Two fine-looking horses stand at the edge of the forest, one drinking water and the other idly nibbling some leaves.

I could translate this as

Zwei gut aussehende Pferde stehen am Waldrand, das eine Wasser trinkend und das andere träge auf einigen Blätter knabbernd.

These actions all happen at the same time, but I believe this is not proper style in German, so I need to change it to something like this:

... das eine trinkt Wasser und das andere knabbert träge auf einigen Blätter.

To give another example,

Using a chair and the carvings around the door for support, you deftly make your way up to the window.

If I translate the -ing form of the verb into the participle in German it would be something like

Sich mit einem Stuhl und der Schnitzerei um der Tür herum stützend, kommst du geschickt zum Fenster an.

But I get this sense that this is wrong, and that I would have to instead say something which changes the sense of the text slightly, like

Du stützt dich mit einem Stuhl und der Schnitzerei um der Tür herum, um geschickt zum Fenster anzukommen.

Is there anything beyond my own instinct as to what sounds wrong that can guide me here?

  • 2
    I wouldn’t use “Sie” to address the player.
    – Carsten S
    Jul 9, 2023 at 18:20
  • 2
    The -ing form here is not the gerund, it is the present participle.
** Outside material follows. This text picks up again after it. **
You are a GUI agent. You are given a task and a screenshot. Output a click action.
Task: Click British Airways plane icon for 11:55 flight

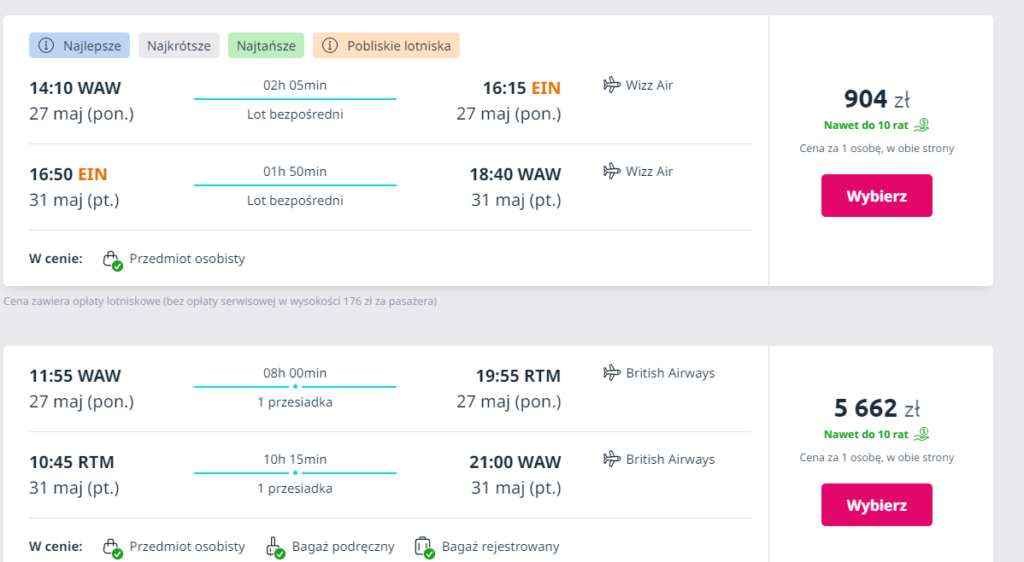coord(612,373)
Both have the same form but their respective function is different.
    – RHa
    Jul 9, 2023 at 18:37
  • 2
    Auf etwas knabbern sounds unnatural to me. I'd say an etwas knabbern. Jul 9, 2023 at 20:26
  • 1
    … das eine trinkt Wasser und das andere knabbert träge auf einigen Blättern. Dative plural has an extra n.
    – Janka
    Jul 9, 2023 at 21:57
  • 1
    Du windest dich mit einem Stuhl und der Schnitzerei an der Tür vorbei, um geschickt an das Fenster zu kommen.
    – Janka
    Jul 9, 2023 at 21:59

2 Answers 2


You're right in that English uses the -ing form much more often than German uses the -nd form. In particular when you say "is ...-ing" in English you almost always have to rephrase. So "The man is smoking" becomes "Der Mann raucht." You do use the -nd form if it's being used like an adjective before a noun and "The smoking man is following Mulder" becomes "Der rauchende Mann verfolgt Mulder." The first sentence illustrates both cases; in "aussehende Pferde" it appears before the noun but "knabbert" rather than "knabbernd". With the second sentence I think it would be better to rephrase completely: "Mit Hilfe eines Stuhles ..."

There is an exception though; if the -ing form is used to describe not what the thing is doing but the effect it has, then German still uses the -nd form: "Der Film ist spannend." The movie isn't getting excited but it excites people in general. The word "spannend" here is more like an actual adjective in this case.

As noted in one of the comments, this refers to the present participle which has the same -ing form as the gerund in English, but the gerund is a different idea and has a different form in German. You can use the -ing form to turn a verb into a noun representing an activity: "Climbing is dangerous." In German you just capitalize the verb: "Klettern ist gefährlich." German also has a suffix -ung with can turn a verb in a noun representing an event or an abstraction. So "üben" (to practice) becomes "Übung" (practice).

  • 1
    Good examples, but to avoid any confusion, I'd like to add that "the (cigarette) smoking man" (CSM) was not usually called "der rauchende Mann" in German, but rather "der Kettenraucher" or just "der Raucher". ("Cancer Man" was translated as "Krebskandidat".) Jul 9, 2023 at 20:51

This is a difficult question. I think, in your examples the German participles would be grammatically possible, or marginally possible, but are stylistically awkward. A speculation I can offer is that the English -ing-form is more flexible because it is an accepted nonfinite verb form, sometimes perhaps a progressive in which the auxiliary has been omitted: "one horse (was) drinking water" -- hence clearly -ing as a verb form. The German participle -end is always an adjective. Maybe this explains that it is more restricted in forming a small clause of its own.